Divide and Learn: Multi-Objective Combinatorial Optimization at Scale
This provides a scalable and efficient alternative for multi-objective optimization problems, such as hardware-software co-design for AI accelerators, though it is incremental in its approach.
The paper tackled multi-objective combinatorial optimization by reformulating it as an online learning problem over decomposed decision spaces, achieving 80-98% of specialized solvers' performance with two to three orders of magnitude improvement in sample and computational efficiency over Bayesian optimization methods.

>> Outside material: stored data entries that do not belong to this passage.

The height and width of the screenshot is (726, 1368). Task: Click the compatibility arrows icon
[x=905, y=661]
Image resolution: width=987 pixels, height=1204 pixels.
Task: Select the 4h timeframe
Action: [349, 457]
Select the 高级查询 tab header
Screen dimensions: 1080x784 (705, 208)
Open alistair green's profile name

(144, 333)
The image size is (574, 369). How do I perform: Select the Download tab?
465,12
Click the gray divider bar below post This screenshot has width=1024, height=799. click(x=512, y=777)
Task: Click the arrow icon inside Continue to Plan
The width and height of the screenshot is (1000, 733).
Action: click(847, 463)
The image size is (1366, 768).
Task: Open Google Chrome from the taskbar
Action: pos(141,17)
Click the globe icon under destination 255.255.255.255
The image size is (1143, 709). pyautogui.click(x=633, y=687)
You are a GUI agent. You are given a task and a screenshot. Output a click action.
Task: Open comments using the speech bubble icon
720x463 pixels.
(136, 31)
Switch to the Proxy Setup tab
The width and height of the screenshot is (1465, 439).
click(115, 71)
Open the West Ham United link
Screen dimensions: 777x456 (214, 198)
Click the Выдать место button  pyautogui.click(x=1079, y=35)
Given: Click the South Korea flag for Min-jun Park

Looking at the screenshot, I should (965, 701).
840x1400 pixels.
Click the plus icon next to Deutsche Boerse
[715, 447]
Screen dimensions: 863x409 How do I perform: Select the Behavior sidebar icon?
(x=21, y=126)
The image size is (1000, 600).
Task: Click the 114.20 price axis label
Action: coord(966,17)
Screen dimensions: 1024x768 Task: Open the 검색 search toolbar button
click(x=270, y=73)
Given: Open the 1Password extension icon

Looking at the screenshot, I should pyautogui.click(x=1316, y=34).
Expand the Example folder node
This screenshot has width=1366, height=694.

Multi-objective combinatorial optimization seeks Pareto-optimal solutions over exponentially large discrete spaces, yet existing methods sacrifice generality, scalability, or theoretical guarantees. We reformulate it as an online learning problem over a decomposed decision space, solving position-wise bandit subproblems via adaptive expert-guided sequential construction. This formulation admits regret bounds of $O(d\sqrt{T \log T})$ depending on subproblem dimensionality \(d\) rather than combinatorial space size. On standard benchmarks, our method achieves 80--98\% of specialized solvers performance while achieving two to three orders of magnitude improvement in sample and computational efficiency over Bayesian optimization methods. On real-world hardware-software co-design for AI accelerators with expensive simulations, we outperform competing methods under fixed evaluation budgets. The advantage grows with problem scale and objective count, establishing bandit optimization over decomposed decision spaces as a principled alternative to surrogate modeling or offline training for multi-objective optimization.